◆ Problem: Leave every picture out, and write out the remaining entries exactly.

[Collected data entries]
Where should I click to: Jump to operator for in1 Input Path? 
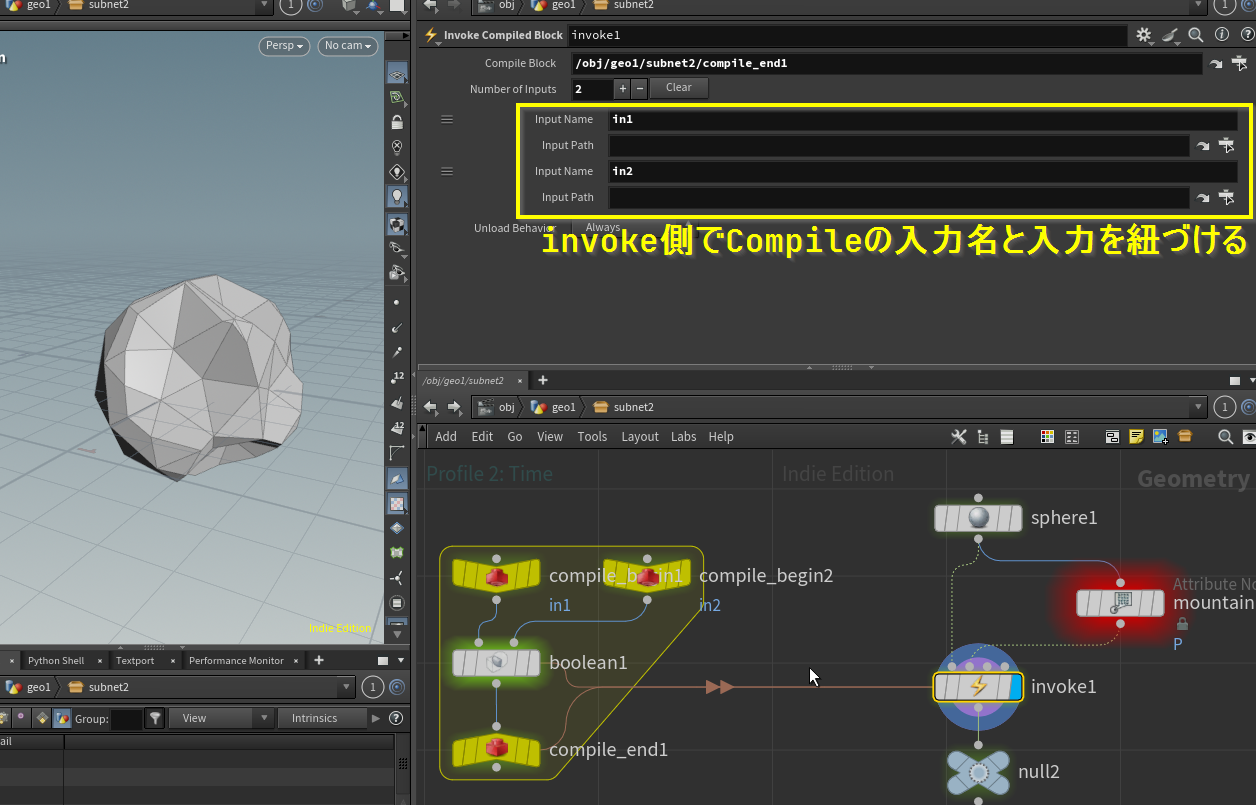point(1203,146)
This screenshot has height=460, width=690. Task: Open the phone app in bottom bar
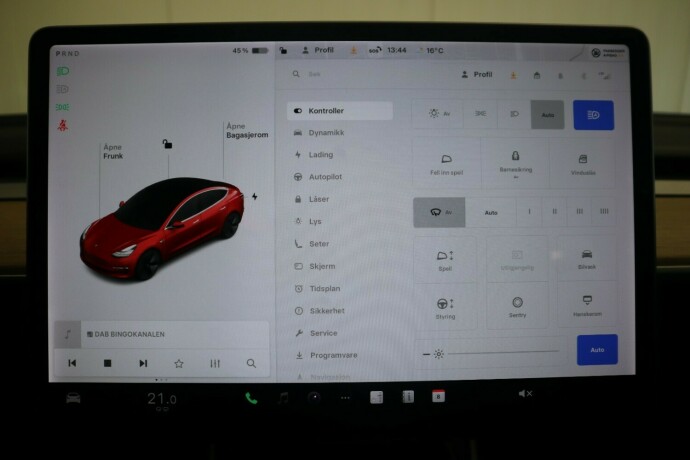click(x=251, y=397)
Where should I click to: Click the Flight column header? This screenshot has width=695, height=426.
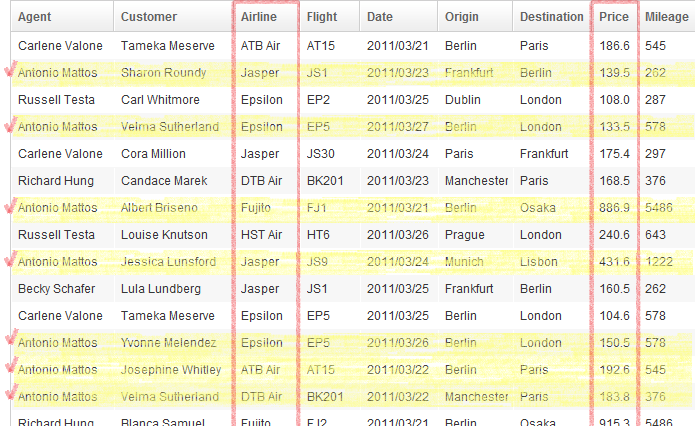(329, 16)
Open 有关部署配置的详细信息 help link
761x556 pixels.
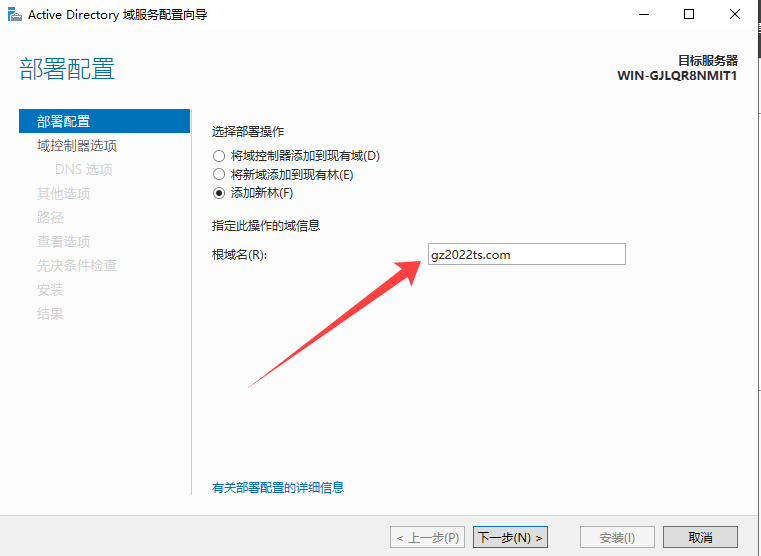(x=278, y=488)
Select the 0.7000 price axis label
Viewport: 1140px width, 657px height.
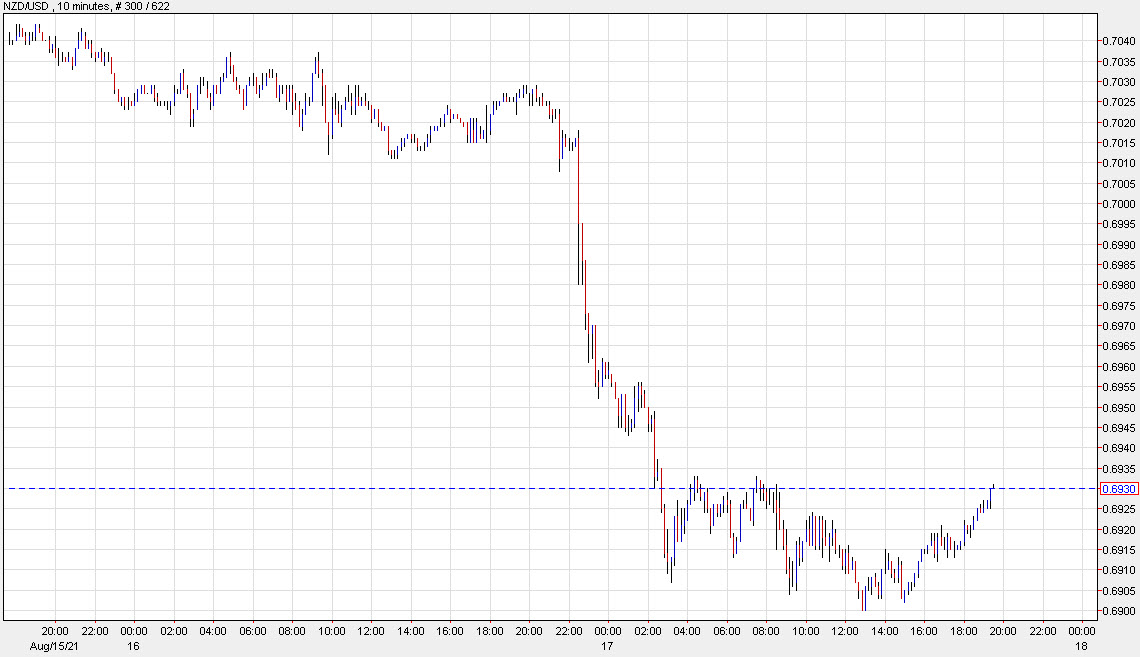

◆ Result of the task:
Where should I click to: Jump to operator for in1 Input Path? 
point(1203,146)
This screenshot has height=460, width=690. Task: Open the phone app in bottom bar
click(x=251, y=397)
Where should I click to: Click the Flight column header? This screenshot has width=695, height=426.
(329, 16)
Open 有关部署配置的详细信息 help link
761x556 pixels.
(x=278, y=488)
Select the 0.7000 price axis label
Viewport: 1140px width, 657px height.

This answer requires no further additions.